“We’re replacing dictatorship with anarchy!” Karl Fant tells me emphatically. Ponytailed and animated, the founder and chief technical officer of Theseus Logic fills the whiteboard with sweeping illustrative examples, kneeling down to use every bit of available writing space. He is in his socks. “Eventually every chip will be designed this way,” he declares. “It’s inevitable!”Even in Silicon Valley, where company founders are known to indulge their nonconformist tendencies, Fant’s Sunnyvale, CA, office comes as a surprise. His low desk is covered by a formless mass of memos and transcripts and other paper stuff, all mounding slightly toward the middle. There are no chairs-only pillows strewn artlessly about on the floor. If you happen to be me, you begin to regret wearing a dress and wonder where exactly you’re meant to sit. But no: Fant leads you to a conventional conference room next door, where, thankfully, there is a chair. That’s where he begins to evangelize about the coming revolution intended to wrest computer chips from the constraints of the past.
How? By throwing out the clock, the fundamental way that chips, since the dawn of the Computer Age, have organized and executed their work. Even those of us who know nothing about microprocessors know something about their clocks-Intel for years has used the clock speed of its microprocessors as a marketing tool, where faster is better. The number that dominates most computer ads, along with price, is a label like “1.3 GHz” (or gigahertz). That figure refers to the speed of the clock that governs the internal operation of the machine’s microprocessor. Within every one-gigahertz microprocessor, for instance, there lies an oscillating crystal ticking one billion times a second. Engineers are trained to design chips where their first consideration is getting work done before the next clock-tick comes around. A chip without a clock would be about as useful as a page of text without any space between the letters. For most chip designers, throwing out the clock is difficult to imagine.
But not for Fant or his fellow iconoclasts working on clockless chips at startups, universities and corporate labs. It’s a small group of ardent believers. Their annual conference attracts only a few hundred participants. Leaders in the field know one another well, and have one another’s cell-phone numbers memorized. But while their methods and markets differ, they are united in their belief that clocked chips have run their course, and stand convinced that the advantages of their maverick approach, known alternatively as “asynchronous design” or “self-timed circuits,” are so great that the chip industry will ultimately have no choice but to embrace it.

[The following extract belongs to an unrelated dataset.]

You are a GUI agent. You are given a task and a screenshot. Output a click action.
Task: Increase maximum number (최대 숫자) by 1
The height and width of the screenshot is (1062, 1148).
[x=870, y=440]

“Designers are realizing that distributing a clock across ever more complicated systems is becoming more and more difficult, and that sooner or later it won’t work,” says Alain Martin, a professor of computer science at Caltech, who built the first clockless microprocessor in 1989. He points out that as chips get more complex, more and more of the power it takes to run them gets eaten up by the clock itself, which now needs to coordinate the work of millions of transistors.
Dispensing with this overhead confers large advantages on asynchronous chips. One is vastly improved electrical efficiency, which leads directly to prolonged battery life. The clockless technology also yields an edge in computing speed. In labs at Sun Microsystems, Intel and IBM, clockless chips have increased the pace at which high-end processors do their work. In 1997, Intel developed an asynchronous, Pentium-compatible test chip that ran three times as fast, on half the power, as its synchronous equivalent.
At Theseus, Fant has focused on still another benefit of asynchronous design. Because these chips give off no regularly timed signal, the way clocked circuits do, they can perform encryption in a way that is harder to identify and to crack. Improved encryption makes asynchronous circuits an obvious choice for smart cards-the chip-endowed plastic cards beginning to be used for such security-sensitive applications as storage of medical records, electronic funds exchange and personal identification.
Are Fant, Martin and other clockless champions right? Frankly, yes. And yet despite the technology’s clear advantages, clockless chips remain more theory than practice. The Intel device, for instance, never made it out of the lab. The failure of clockless chips to gain ground, in fact, makes them a perfect case study of a development with overwhelming promise that nevertheless faces huge obstacles to market introduction-even in an industry known for continuous and rapid innovation.